• Data shown
******************************

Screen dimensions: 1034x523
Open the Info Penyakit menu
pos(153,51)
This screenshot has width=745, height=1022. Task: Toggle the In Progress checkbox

******************************

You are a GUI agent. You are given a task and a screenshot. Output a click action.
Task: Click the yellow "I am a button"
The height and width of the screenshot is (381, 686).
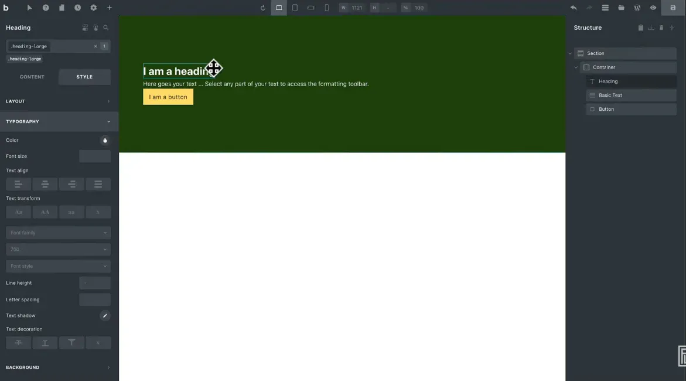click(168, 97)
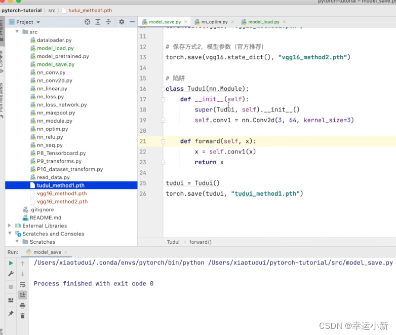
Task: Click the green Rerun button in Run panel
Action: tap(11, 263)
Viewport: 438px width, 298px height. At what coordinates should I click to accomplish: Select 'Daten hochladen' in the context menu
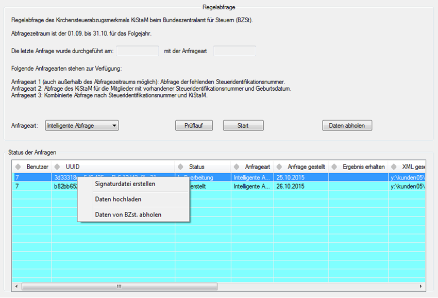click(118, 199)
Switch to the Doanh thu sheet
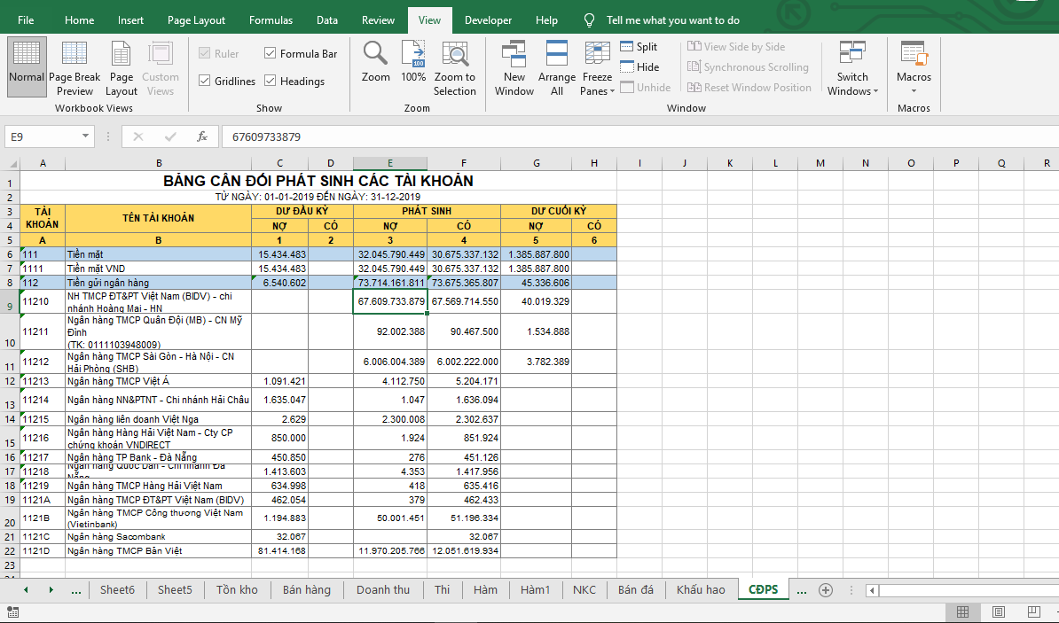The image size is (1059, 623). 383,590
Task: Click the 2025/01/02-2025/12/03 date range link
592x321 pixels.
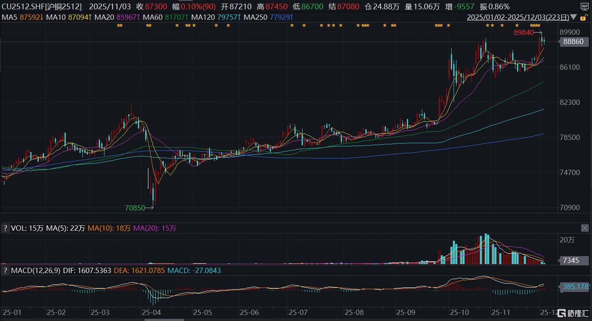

******************************

• Problem details
Above are entries with pictures among them. Write out exactly the lines from the one containing "The height and" through the one containing "592x321 pixels.", ends included, and leave those pictures out.

• Answer space
The height and width of the screenshot is (381, 686).
click(168, 97)
Task: Click the green Rerun button in Run panel
Action: tap(11, 263)
Viewport: 438px width, 298px height. At what coordinates should I click to accomplish: Select 'Daten hochladen' in the context menu
click(118, 199)
Switch to the Doanh thu sheet
The image size is (1059, 623). 383,590
Task: Click the 2025/01/02-2025/12/03 date range link
592x321 pixels.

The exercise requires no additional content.